By the following Friday all the people in Anja’s team knew me (and potentially had already had the chance to grow tired of my ceaseless questioning – the overexcitement I felt initially, that kid at Disneyland impulse, had not subsided much during the week) and had given me their cup of tea on each department at Mikser and how they’re run. I was particularly keen on finding out more about how they developed their brand and how they run their communication department, which incidentally was the only department run by a new team member, who’d only been working at Mikser for two weeks. He’d previously been running the communication department for Exit Festival in Novi Sad for a couple of years, though, and I felt I’d scored a homerun meeting him. Anja had already told me that for most of their higher profile artists they do a small tour, inviting them to Novi Sad and Zagreb, where they have partner organisations. Why not invite them to Romania as well? The more I networked with the team at Mikser and their collaborators, the more my list expanded – we could host a weeklong festival with entirely Serbian performers based on that list. And yet, despite the progressive accumulation of all these contacts and information, I still relentlessly questioned, avid to find out more than their strategies, to find out the essential, the secret, what makes them tick. Along the way I had realised how similar the profiles of CitiZenit and Mikser actually were – the same objectives, the same business model, similar strategies, with a slight difference – ours were intuitive, theirs were tried and tested. The secret ended up uncovering itself as being no secret at all. Genuinely. The Mikser House team taught me there is no recipe, no full-proof strategy, no secret. I am woefully aware of how cliché both my revelations during this experience were – the inability to make sense of the world, capped one week later by the inability of other to make sense of the world for you.

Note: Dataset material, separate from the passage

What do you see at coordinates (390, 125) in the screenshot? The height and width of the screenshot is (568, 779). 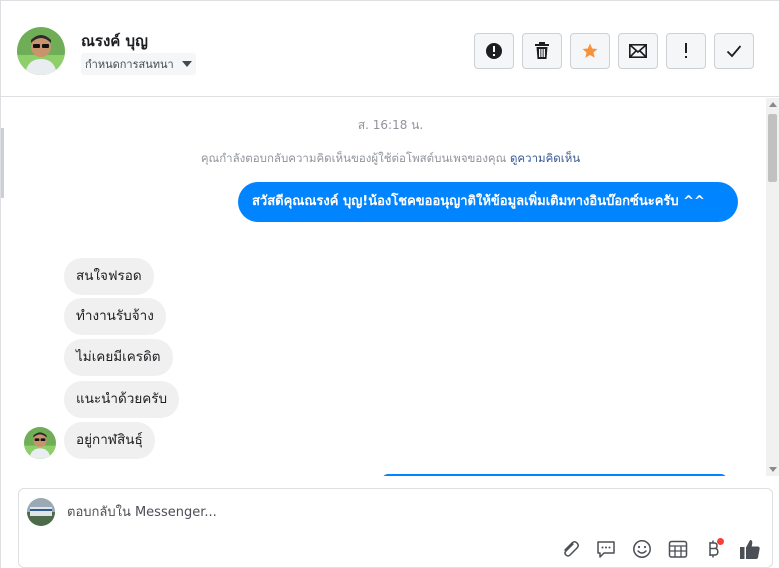 I see `message-timestamp: ส. 16:18 น.` at bounding box center [390, 125].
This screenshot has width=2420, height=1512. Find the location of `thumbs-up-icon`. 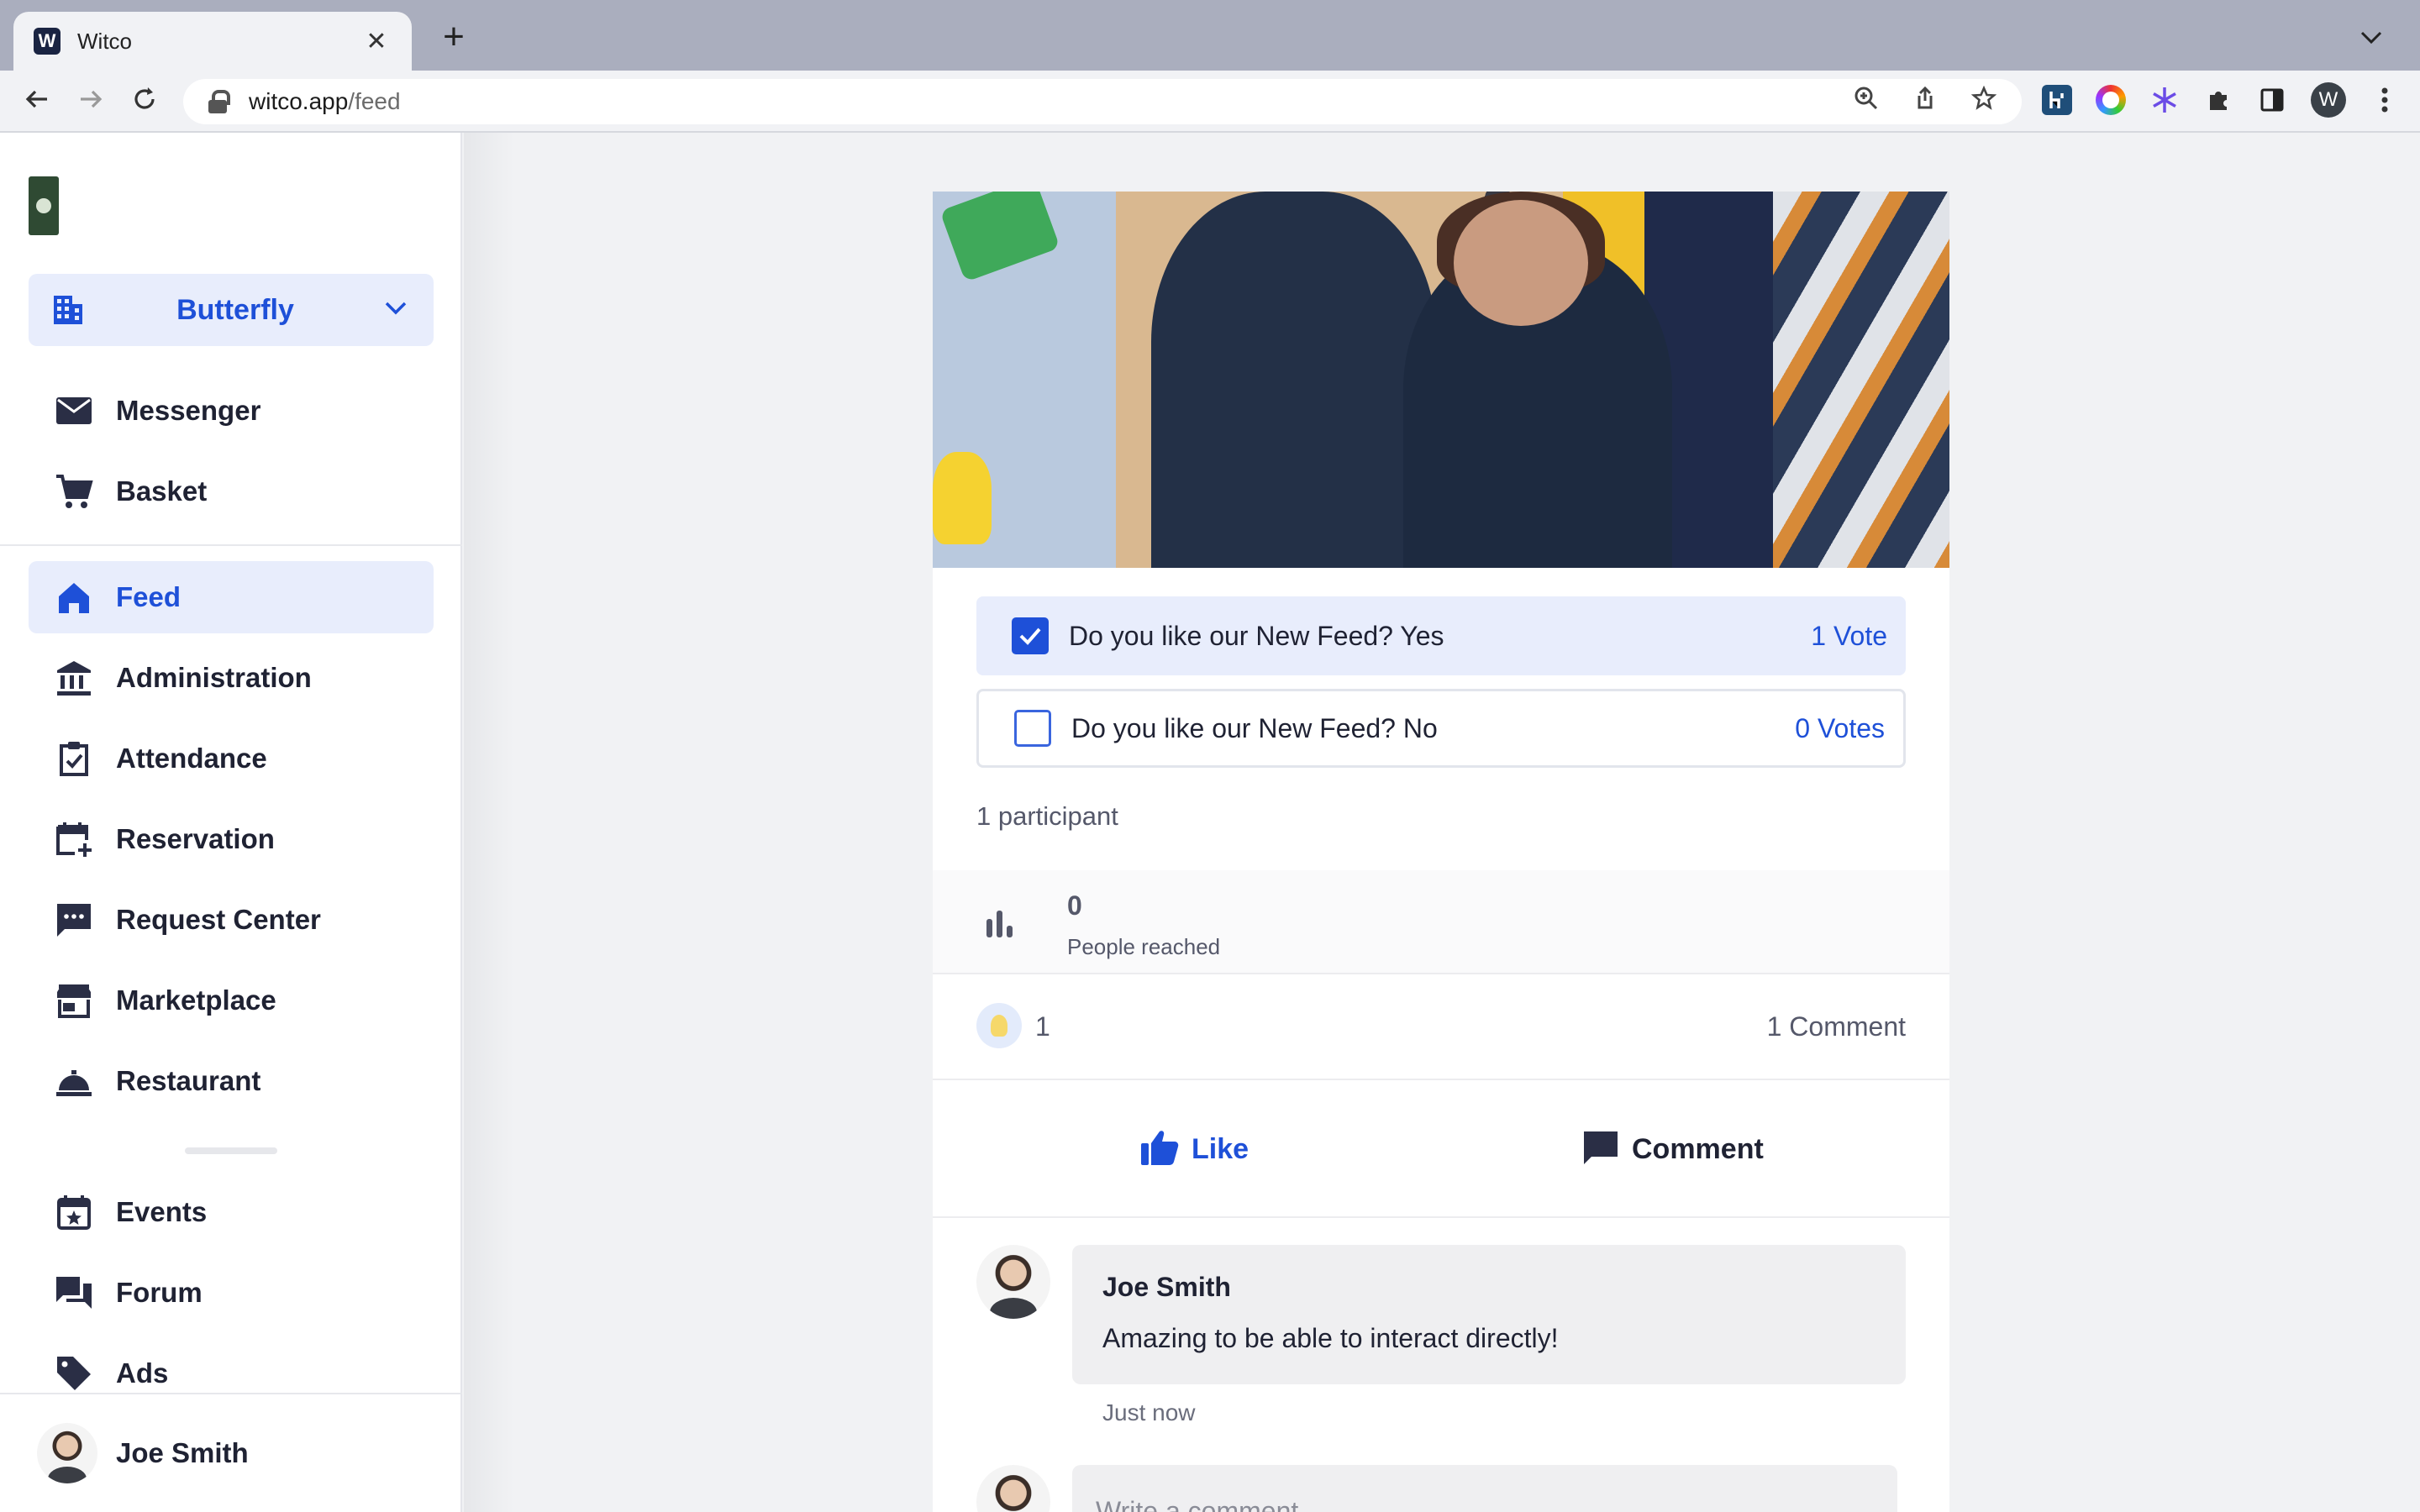

thumbs-up-icon is located at coordinates (1160, 1150).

What I did end up gaining after a week at Mikser turned out to be somehow more valuable than full proof strategies – I got charged with their positive energy, their willingness to try and to persevere.
Now, such a happy-go-lucky type of conclusion is probably not what any programme coordinator, grant giver or institution is thrilled to hear. I get that, especially since happy-go-lucky revelations are usually non-transferable, so I’d probably be fighting really hard to supress a sigh if I’d be reading this from someone else right now. But no matter, the unshakable confidence that CitiZenit is going the right way, even when no milestones are in sight down the road, even when it seems pointless and tiring and senseless, is still a much more valuable resource for our creative hub than all the know-how gained through this exchange. Don’t get me wrong, there was plenty of know-how.
But sometimes, knowing how isn’t enough to get a good mix – sometimes doing it right requires the confidence and perseverance of tried and tested.